The Army Rangers are renowned as the original Special Operators, whose roots, according to Kapacziewski and co-author Sasser (Sanctuary, 2013, etc.), go back to pre–Revolutionary War frontiersmen. The author joined the military in order to become a Ranger; he describes handling the Ranger Indoctrination Program, similar to the Navy SEALs’ notorious “Hell Week,” with aplomb. “Rangers would be deployed to combat zones almost constantly” in the years after 9/11, he writes. “This was the best time in all history to be a Ranger.” Yet he bemusedly notes that “[n]othing went wrong” on his first tour of Afghanistan in 2002. Kapacziewski saw combat in repeated tours of Iraq, but he clearly enjoyed both the experience of war and the opportunity to marry an all-American girl at home, Kimberly (who provides narrative counterpoint). At first, under Special Ops’ protective canopy, the author felt charmed: “No one ever seemed to get hurt on our side.” He notes that modern accouterments like satellite phones, the Internet and Skype “made the war seem less dangerous.” But his luck ran out in Mosul in 2005, when a grenade came through a hatch of a Stryker vehicle, resulting in severe injuries to his arm and leg.
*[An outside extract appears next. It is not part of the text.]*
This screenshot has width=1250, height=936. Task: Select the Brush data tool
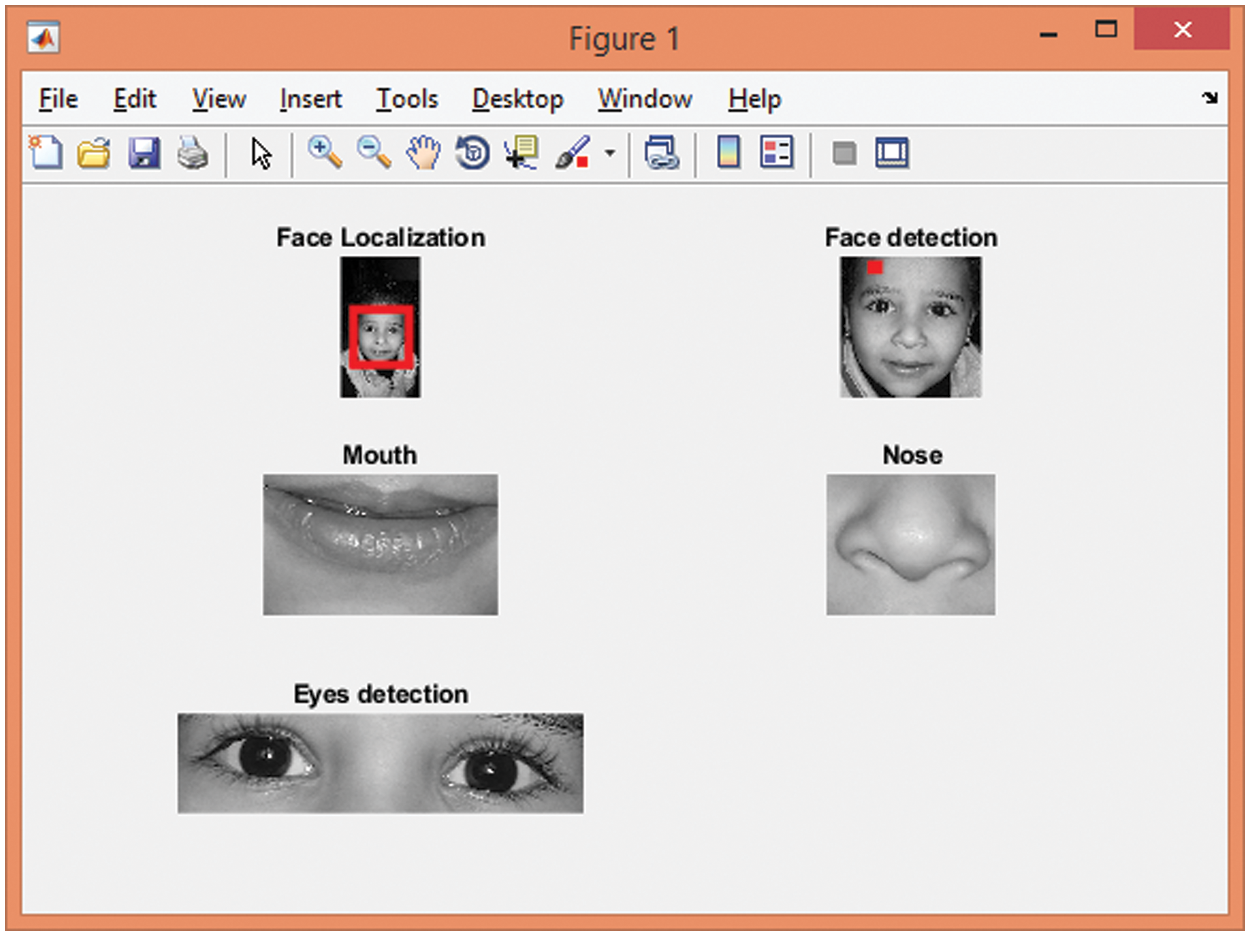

His difficult rehabilitation makes up the narrative’s final third, with the twist that Kapacziewski’s mulish determination led to a unique triumph: “Almost a year and a half after amputation, I was back on the line as a squad leader…the first amputee to return to full combat duty.” Yet despite all his experiences, the author seems to have issues with the topics of masculinity and service: He makes clear to readers that any modern man who’s not an Army Ranger is probably a “sensitive, touchy-feely” effeminate pseudo-male.
A tale of impressive endurance, not enhanced by the surfeit of machismo.